Gasping for air, as if fighting to stay afloat after being capsized into a tumultuous, tempestuous sea, I sat bolt upright in my bed feeling my heart race, sweat dripping down my neck, back, chest, and arms, wondering if I was really alive. Gradually respiration resumed a more regular rhythm, allowing my heart to pound with less voracity. The cloak of darkness that is 2:00 am enveloped me with little solace. Emotional rubble from the impact once more pierced my heart as if stepping barefoot onto a tile floor covered with the remains of a fractured light bulb. It was as if the metaphorical bulb of what seemed like a well-intended, great idea had suddenly shattered, leaving only a black hole from which there was no escape.
Days later, the waves of emotion, with little to no warning, would heave, pitch, and swell with its nauseating and dizzying effects. Was there no Benadryl for emotional sickness? Was there no salve for the raw and blistered soul?

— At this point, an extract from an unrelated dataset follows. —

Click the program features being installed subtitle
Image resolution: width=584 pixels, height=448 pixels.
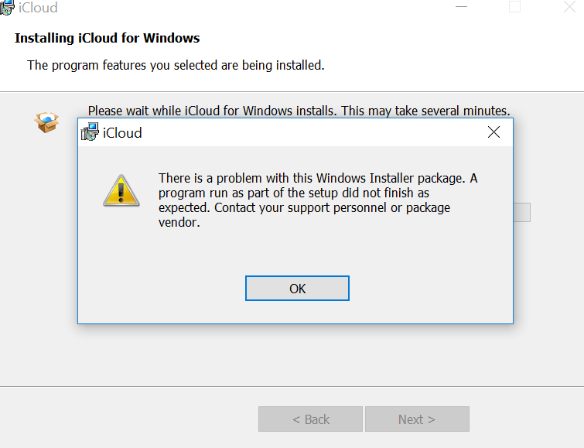[176, 65]
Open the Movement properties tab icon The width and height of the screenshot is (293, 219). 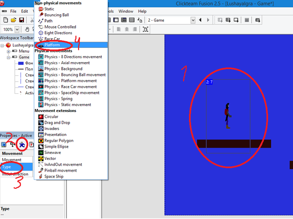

“But what is visible? The golden present. Think of the golden present, sow what is necessary, what is right. Sow good thoughts, sow good deeds . . .”—Sri Swami Satchidananda
Wait, what? I read and reread those words clinging to them with great wonder as if I were Charlie with the winning ticket to the Wonka chocolate factory. The golden present. The. Golden. Present.
Riding the raft of remorse and repentance did nothing. Nothing to change the past. Nothing to affect the outcome. It was what it was. But the golden present, the winning ticket, was doing what was right, now. This is what could be changed. This is what could be done, and it began in my head and my heart.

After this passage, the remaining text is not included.